One measure of the quality of our society is the way in which we look after the weaker and more disadvantaged among us.
Given the present economic environment it seems increasingly to depend on the goodwill of individuals. On visits around the constituency I’ve been reminded recently about the large number of ways in which local folk use their time and talents to help those who are less fortunate.
It seems to me that we have a careless and incompetent government at Westminster when folk are unable to feed themselves. And with more cuts to welfare payments on their way it is clear that nothing is going to change for the better soon. I am however heartened by the way in which volunteers staff the food-banks which are springing up all over the country and the generosity of those who give both food and cash to keep them going. I’m also encouraged by the fact that some of our supermarkets are joining in and making donations easy.
Attending public events like local galas and shows in recent weeks I have been reminded of the contribution of first aiders. They provide a valuable and reassuring presence at public gatherings, and they can also act as first responders within the community at large. This is particularly important in rural areas such as my constituency when the nearest ambulance might be on another call and quite some distance away.
Last week I visited a new project in Montrose. The Well Bean Café has been developed by Angus Alcohol and Drugs Partnership team, local service providers and people recovering from drug and alcohol addiction to offer people a safe and relaxed, alcohol and drug free venue to meet and socialise. Why would that be necessary? Because those whose lives have been wrecked by drink or drugs need help to rebuild their lives in a social context. Isolation is not good for any of us, and I applaud those who are trying to help.
I often wonder what we can do to help those caught up in disasters around the world.

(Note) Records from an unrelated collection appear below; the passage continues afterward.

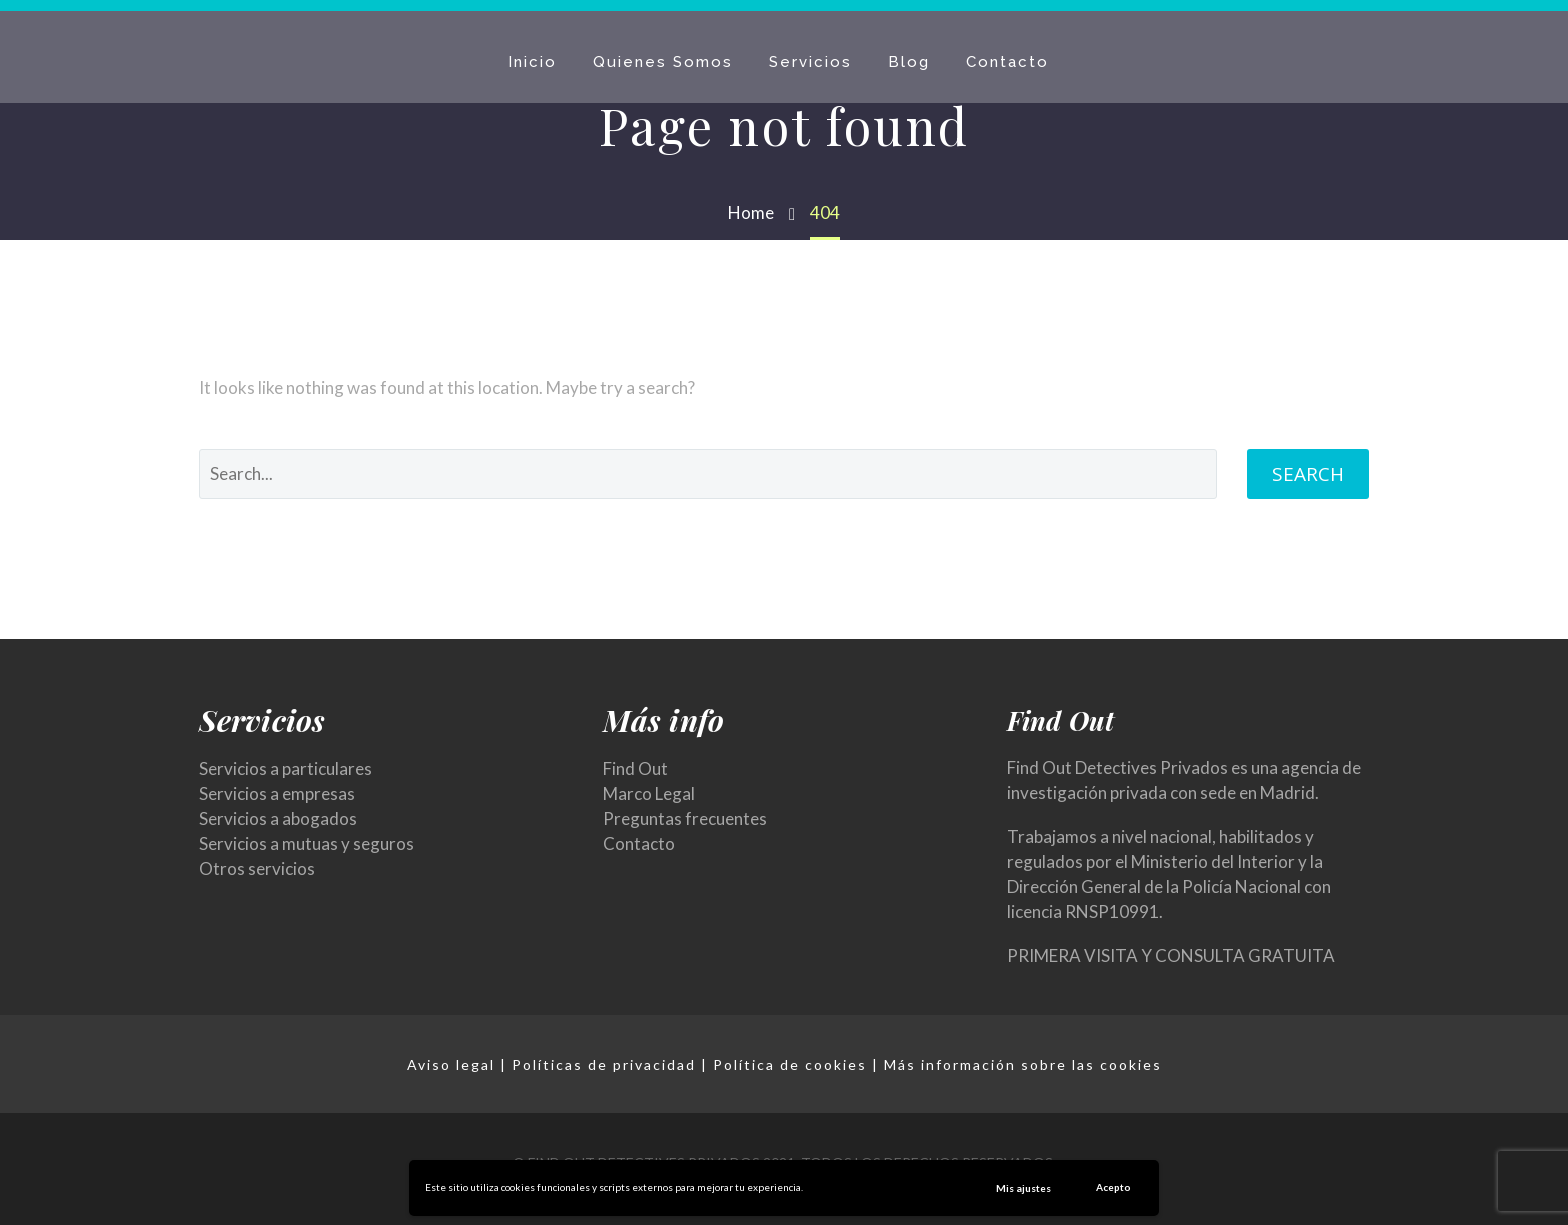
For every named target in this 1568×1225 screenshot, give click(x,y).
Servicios (810, 62)
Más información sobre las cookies (1023, 1064)
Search (1308, 474)
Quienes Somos (663, 62)
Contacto (1007, 62)
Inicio (532, 62)
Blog (909, 62)
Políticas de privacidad (604, 1064)
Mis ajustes (1023, 1188)
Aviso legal (451, 1064)
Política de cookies (790, 1064)
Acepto (1113, 1187)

Undoubtedly simply giving money to major charities helps but it’s difficult to see what is being done with the money, and governments never seem to respond fast enough. I was therefore very interested to hear about the Shelterbox charity which is supported by local Rotaries. These big green plastic boxes can be stockpiled around the world and despatched very quickly to an area of need. Each contains a large tent, cooking equipment and sundry other items which will enable life to go on, and aid workers to be accommodated, in places where natural disasters have destroyed buildings like hospitals.
To all those who are prepared to help others who are less fortunate, whether far away or close to home: thank you.